In this architecture, the Application Gateway Ingress Controller (AGIC) was installed using the AGIC add-on for Azure Kubernetes Service (AKS). You can also install the Application Gateway Ingress Controller via a Helm chart. For a new setup, by using one line in Azure CLI, you can deploy a new Application Gateway and a new AKS cluster (with AGIC enabled as an add-on). The add-on is also a fully managed service, which provides added benefits, such as automatic updates and increased support. Both ways of deploying AGIC (Helm and the AKS add-on) are fully supported by Microsoft. Additionally, the add-on allows for better integration with AKS, as a first class add-on.

The Application Gateway Ingress Controller (AGIC) add-on is still deployed as a pod in your AKS cluster. However, there are a few differences between the Helm deployment version and the add-on version of AGIC. The following list includes the differences between the two versions:

  • Helm deployment values cannot be modified on the AKS add-on:

    • usePrivateIp will be set to be false by default; this can be overwritten by the use-private-ip annotation
    • shared is not supported by the add-on
  • AGIC deployed via Helm supports ProhibitedTargets, which means AGIC can configure the Application Gateway specifically for AKS clusters, without affecting other existing backends.

  • Since the AGIC add-on is a managed service, it is automatically updated to the latest version of the AGIC add-on, unlike AGIC deployed through Helm (where you must manually update AGIC).

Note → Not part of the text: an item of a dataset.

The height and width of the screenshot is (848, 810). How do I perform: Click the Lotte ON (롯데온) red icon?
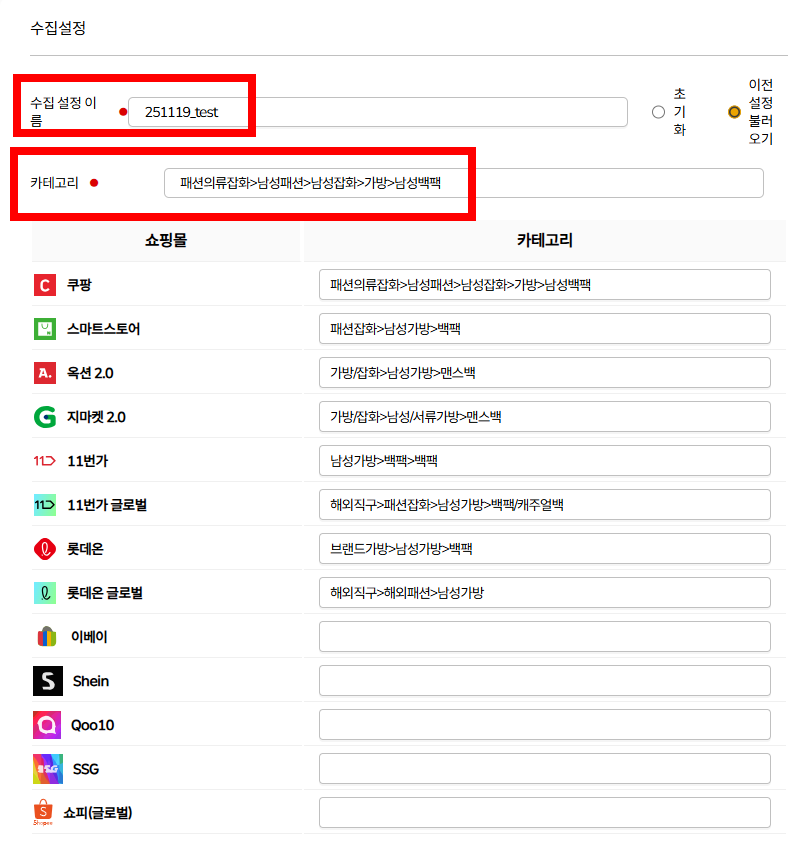point(45,549)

  • You can only deploy one AGIC add-on per AKS cluster, and each AGIC add-on currently can only target one Application Gateway instance. For deployments that require more than one AGIC per cluster, or multiple AGICs targeting one Application Gateway, you can continue to use AGIC deployed via Helm.

A single instance of the Azure Application Gateway Kubernetes Ingress Controller (AGIC) can ingest events from multiple Kubernetes namespaces. Should the AKS administrator decide to use the Application Gateway as an ingress, all namespaces will use the same instance of Application Gateway. A single installation of Ingress Controller will monitor accessible namespaces and will configure the Application Gateway that it is associated with. For more information, see Enable multiple Namespace support in an AKS cluster with Application Gateway Ingress Controller.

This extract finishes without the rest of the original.